Saturday, April 23, 2011

Dan Barry on the endless baseball game: "Bottom of the 33rd"

If you're one of my current or former students, you know that I'm a fan (and friend) of Dan Barry.  If you are a reader of one of my health or science blogs: Sorry. It was kind of reach to lure you here. I'm hoping you will be happy I did. 

Dan writes the The NewYork Times' "This Land" column and now he's produced a book about baseball. But it's not really a book about baseball. It's about the longest baseball game ever played,  but it is also about the people who, 30 years ago, stayed up into the early into hours of Easter Sunday because the rule book said they had to. 

If you are interested in good writing, baseball, Rhode Island, Wade Boggs, New England history, humor, or the Red Sox, give this book a read.

You can read the first chapter on the publisher's page:

Tounge twister -- If you like the book, like it on Facebook
Buy it here:
You missed the book signing but this link will take you to McCoy Stadium.

Now, another pitch for a another fine book by a fine friend: The Big Thirst This one I can double dip for the science/health/writing blogs. Here's a linkt to interview with author Charles Fishman from NPR's" Fresh Air."

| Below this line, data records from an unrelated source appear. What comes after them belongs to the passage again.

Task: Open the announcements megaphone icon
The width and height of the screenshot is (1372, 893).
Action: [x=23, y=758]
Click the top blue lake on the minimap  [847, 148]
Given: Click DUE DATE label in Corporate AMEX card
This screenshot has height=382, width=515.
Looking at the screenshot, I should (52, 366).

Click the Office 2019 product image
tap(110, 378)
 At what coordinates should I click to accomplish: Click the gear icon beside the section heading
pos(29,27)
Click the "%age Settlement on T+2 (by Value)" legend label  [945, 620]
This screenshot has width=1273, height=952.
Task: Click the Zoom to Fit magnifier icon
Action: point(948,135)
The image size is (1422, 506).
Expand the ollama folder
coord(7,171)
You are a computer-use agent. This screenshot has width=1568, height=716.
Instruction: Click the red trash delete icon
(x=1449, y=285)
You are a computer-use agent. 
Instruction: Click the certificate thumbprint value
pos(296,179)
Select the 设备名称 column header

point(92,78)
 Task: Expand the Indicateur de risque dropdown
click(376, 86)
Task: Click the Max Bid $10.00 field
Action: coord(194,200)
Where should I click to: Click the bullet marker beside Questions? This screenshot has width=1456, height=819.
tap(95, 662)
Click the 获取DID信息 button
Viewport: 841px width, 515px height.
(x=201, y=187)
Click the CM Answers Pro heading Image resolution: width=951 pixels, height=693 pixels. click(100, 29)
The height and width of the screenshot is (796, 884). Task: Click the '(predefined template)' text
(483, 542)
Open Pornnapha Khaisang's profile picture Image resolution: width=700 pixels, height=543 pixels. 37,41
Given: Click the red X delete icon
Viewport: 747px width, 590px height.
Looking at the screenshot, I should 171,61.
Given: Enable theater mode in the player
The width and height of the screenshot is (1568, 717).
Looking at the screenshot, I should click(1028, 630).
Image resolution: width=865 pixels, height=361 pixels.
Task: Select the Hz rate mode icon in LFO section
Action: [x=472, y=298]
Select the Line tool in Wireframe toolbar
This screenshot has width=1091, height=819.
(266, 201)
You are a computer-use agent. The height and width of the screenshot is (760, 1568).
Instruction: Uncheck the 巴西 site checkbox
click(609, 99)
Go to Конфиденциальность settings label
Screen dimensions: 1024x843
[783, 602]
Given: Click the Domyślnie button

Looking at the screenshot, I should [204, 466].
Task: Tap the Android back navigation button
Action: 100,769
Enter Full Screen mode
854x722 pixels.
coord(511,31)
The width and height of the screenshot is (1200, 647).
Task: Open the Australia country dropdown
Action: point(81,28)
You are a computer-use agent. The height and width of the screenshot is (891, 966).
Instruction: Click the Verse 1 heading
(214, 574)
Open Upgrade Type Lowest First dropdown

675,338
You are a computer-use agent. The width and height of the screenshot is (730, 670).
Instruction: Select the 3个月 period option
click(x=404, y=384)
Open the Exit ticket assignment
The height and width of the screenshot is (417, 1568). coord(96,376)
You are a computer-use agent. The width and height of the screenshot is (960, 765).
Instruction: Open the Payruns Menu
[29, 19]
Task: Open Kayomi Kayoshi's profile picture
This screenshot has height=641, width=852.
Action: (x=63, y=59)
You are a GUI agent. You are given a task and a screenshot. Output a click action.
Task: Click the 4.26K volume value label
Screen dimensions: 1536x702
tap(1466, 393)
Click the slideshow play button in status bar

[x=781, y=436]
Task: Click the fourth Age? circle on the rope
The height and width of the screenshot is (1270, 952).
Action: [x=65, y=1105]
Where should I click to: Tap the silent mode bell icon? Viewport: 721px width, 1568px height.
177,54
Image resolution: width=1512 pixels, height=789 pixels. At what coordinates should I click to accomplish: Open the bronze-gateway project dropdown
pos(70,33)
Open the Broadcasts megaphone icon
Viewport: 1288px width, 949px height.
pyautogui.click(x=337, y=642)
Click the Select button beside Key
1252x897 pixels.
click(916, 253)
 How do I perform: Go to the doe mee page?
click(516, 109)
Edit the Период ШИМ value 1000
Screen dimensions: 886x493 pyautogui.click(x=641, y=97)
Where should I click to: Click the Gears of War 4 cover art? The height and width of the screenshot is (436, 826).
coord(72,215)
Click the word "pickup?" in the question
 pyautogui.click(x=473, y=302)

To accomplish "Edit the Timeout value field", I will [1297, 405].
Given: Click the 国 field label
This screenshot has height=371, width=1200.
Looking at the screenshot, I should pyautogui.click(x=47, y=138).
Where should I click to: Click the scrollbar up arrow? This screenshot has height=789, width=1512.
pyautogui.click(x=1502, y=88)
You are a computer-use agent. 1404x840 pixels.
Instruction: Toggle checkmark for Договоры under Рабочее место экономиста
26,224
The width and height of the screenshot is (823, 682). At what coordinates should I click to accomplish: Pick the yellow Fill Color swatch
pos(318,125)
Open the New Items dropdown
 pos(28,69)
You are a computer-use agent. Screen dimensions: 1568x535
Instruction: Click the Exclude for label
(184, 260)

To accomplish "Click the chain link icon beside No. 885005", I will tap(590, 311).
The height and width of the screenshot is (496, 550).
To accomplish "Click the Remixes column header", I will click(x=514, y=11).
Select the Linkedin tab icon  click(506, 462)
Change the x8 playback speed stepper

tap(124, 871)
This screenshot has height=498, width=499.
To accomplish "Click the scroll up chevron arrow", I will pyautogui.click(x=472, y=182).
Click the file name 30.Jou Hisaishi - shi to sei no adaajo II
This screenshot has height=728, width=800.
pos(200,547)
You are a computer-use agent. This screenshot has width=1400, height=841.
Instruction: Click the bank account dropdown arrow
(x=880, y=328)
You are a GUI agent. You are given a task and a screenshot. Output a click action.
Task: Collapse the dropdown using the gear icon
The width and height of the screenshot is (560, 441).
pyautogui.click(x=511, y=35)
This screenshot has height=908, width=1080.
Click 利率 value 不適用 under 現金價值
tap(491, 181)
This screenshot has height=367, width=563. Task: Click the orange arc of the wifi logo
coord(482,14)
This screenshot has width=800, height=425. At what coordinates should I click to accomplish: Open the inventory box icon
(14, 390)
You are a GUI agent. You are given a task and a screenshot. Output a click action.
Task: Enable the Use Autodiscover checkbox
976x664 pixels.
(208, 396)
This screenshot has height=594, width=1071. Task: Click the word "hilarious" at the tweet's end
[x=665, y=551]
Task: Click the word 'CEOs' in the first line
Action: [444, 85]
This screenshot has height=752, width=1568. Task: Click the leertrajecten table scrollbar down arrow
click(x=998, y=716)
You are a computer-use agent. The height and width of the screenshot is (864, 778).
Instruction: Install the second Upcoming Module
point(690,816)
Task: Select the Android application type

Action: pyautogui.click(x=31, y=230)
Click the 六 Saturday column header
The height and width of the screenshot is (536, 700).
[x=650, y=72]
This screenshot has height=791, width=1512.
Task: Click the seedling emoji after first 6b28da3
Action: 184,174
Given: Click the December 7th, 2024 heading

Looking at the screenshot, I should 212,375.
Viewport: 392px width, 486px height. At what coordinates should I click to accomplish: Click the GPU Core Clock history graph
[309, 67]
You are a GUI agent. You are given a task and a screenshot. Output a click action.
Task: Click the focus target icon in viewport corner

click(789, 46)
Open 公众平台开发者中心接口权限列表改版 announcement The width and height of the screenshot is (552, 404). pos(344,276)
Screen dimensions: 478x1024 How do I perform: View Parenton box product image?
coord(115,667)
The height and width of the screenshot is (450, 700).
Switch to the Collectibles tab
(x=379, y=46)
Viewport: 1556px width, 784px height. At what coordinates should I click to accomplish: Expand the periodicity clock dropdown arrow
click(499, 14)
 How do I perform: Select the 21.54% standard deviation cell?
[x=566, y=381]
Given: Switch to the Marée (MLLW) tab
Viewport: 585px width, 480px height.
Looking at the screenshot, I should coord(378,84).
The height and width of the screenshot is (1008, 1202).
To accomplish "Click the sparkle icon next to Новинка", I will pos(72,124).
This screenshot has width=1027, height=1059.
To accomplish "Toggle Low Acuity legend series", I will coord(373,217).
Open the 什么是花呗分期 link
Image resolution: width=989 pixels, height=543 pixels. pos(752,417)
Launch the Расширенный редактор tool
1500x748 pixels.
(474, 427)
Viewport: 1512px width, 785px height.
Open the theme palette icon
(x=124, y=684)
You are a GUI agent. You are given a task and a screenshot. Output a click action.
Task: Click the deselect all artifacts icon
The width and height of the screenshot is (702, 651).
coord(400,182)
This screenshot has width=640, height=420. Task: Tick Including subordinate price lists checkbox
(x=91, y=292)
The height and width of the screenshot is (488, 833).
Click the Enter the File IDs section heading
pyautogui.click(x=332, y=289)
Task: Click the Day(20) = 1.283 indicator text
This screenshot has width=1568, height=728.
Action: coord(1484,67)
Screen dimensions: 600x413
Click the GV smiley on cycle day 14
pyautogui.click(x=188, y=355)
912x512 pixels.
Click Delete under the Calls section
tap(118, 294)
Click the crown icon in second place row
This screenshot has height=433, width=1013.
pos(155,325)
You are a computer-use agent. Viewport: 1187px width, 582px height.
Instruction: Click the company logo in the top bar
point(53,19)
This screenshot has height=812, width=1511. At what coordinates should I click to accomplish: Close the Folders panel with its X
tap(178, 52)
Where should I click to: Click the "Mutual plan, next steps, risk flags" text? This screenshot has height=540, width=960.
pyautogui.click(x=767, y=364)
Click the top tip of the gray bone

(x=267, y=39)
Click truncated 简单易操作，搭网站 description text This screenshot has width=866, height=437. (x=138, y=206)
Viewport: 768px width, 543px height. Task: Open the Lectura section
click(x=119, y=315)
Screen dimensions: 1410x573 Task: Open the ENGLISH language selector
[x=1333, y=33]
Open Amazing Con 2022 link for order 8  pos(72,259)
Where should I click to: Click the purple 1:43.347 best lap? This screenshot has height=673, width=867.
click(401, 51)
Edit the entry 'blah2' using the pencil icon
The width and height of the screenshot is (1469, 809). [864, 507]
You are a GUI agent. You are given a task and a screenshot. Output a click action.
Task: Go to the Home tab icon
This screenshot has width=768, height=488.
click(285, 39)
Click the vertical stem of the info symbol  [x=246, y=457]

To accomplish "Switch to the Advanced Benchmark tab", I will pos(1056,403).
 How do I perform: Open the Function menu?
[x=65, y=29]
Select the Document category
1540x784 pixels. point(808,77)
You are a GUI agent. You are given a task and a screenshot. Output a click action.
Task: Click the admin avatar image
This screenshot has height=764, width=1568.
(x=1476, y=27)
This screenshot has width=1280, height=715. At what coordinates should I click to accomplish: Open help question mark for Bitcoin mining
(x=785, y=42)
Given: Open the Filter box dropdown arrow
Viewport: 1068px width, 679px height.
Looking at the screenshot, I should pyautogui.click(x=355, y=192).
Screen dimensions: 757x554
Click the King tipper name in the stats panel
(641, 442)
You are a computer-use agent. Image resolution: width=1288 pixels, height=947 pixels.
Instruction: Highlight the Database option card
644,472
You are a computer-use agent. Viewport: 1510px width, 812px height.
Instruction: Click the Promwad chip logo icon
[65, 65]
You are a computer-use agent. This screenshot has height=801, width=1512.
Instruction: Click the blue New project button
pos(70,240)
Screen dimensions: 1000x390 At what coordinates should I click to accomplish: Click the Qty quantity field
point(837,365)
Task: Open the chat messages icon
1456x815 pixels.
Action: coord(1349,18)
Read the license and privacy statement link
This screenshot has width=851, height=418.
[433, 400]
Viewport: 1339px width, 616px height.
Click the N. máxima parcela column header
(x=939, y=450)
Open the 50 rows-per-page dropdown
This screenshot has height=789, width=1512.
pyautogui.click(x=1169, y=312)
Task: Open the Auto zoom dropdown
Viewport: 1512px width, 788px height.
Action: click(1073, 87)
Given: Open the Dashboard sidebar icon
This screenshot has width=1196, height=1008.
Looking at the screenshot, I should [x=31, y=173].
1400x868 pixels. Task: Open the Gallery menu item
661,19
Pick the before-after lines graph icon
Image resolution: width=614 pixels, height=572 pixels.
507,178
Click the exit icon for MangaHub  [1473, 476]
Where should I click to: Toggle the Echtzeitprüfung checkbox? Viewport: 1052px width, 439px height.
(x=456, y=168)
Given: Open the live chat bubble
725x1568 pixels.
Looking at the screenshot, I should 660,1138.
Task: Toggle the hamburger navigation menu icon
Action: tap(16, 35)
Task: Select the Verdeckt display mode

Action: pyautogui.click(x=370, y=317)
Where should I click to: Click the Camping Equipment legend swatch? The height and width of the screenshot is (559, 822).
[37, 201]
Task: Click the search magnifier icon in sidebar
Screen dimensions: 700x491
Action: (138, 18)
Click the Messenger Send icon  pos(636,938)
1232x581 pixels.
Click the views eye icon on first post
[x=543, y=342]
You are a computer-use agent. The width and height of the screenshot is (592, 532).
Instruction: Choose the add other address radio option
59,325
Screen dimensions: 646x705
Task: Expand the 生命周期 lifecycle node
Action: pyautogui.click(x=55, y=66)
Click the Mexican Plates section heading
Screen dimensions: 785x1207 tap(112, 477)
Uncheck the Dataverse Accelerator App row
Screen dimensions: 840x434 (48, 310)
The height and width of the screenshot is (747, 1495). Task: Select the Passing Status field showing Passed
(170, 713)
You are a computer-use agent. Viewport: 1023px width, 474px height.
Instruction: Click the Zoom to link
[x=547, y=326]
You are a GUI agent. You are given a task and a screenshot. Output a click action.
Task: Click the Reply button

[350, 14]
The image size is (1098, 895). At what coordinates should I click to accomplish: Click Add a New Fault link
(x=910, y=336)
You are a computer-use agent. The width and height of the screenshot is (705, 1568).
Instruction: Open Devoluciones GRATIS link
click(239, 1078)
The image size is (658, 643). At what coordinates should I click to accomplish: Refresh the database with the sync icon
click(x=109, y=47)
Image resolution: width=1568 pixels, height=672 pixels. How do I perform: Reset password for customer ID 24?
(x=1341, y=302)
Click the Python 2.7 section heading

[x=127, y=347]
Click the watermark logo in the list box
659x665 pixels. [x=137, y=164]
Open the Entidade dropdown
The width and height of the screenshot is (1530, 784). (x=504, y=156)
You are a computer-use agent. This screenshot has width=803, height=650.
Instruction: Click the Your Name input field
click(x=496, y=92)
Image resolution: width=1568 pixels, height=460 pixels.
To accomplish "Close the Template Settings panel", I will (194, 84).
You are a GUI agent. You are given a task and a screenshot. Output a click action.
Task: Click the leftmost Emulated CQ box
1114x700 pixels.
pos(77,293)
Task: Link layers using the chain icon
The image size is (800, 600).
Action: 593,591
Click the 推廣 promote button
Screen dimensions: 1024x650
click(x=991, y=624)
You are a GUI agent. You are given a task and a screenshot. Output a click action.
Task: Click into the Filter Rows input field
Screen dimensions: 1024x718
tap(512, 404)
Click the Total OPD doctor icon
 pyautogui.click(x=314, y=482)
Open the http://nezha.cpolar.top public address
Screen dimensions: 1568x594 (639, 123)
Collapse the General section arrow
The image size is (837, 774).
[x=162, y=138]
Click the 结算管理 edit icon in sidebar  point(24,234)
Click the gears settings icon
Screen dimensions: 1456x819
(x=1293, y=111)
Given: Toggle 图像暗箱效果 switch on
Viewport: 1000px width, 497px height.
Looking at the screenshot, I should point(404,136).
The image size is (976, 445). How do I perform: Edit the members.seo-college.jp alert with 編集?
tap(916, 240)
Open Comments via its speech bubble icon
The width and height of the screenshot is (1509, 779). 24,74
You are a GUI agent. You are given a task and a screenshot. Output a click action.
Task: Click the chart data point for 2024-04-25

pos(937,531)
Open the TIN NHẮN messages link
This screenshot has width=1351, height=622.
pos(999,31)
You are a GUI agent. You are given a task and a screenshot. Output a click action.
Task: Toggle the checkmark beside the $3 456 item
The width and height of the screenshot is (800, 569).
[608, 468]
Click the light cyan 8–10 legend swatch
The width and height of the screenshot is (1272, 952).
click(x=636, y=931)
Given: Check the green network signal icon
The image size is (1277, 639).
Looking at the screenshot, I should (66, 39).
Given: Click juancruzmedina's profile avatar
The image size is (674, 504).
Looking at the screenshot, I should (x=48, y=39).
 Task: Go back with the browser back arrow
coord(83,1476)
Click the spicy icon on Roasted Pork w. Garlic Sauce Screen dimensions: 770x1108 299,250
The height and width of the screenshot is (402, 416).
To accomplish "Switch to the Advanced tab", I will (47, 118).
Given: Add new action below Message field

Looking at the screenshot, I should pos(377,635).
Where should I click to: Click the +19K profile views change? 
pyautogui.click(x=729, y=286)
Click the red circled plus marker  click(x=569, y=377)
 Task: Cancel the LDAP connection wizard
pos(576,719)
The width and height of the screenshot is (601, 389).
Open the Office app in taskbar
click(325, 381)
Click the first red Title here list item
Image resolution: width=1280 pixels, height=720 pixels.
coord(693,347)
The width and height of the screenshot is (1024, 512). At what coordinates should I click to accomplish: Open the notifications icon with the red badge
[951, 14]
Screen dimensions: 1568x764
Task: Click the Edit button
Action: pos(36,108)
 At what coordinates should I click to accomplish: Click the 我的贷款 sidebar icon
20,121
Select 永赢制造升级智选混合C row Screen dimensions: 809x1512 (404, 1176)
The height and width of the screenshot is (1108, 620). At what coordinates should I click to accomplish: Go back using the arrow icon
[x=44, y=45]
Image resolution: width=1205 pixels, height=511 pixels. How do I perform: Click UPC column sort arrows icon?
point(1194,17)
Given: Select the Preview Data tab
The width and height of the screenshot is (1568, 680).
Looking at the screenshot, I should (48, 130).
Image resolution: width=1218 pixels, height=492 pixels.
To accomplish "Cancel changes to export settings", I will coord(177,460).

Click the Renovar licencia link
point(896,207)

From the "Fresh Air" page:

The last 100 years has been the golden age of water in the developed world: water that has been safe, unlimited and essentially free," he tells Fresh Air's Terry Gross. "But that era is over. We will not, going forward, have water that has all three of those qualities at the same time: unlimited, unthinkingly inexpensive and safe."

Currently, one out of six gallons of water acquired, treated and pumped by water utilities in the U.S. leaks back into the ground before it can be used by a home or business. This, says Fishman, will change — but only if technology at water utility companies starts to improve.

"Water utility companies are run the same way they were 30 or 40 years ago," he says. "They don't understand what's going on in their own pipes. As technology allows us to see what's happening to the water in the water system — whether it's in a factory, university or whole ecosystem — we'll be able to manage that water much more smartly."

In The Big Thirst, Fishman examines different areas of the world already grappling with water shortages. He profiles parts of Delhi, India, where people line up twice a day with buckets for clean water, and Las Vegas — which, despite having all forms of water entertainment for visitors, is currently dealing with one of the biggest water shortages in the nation.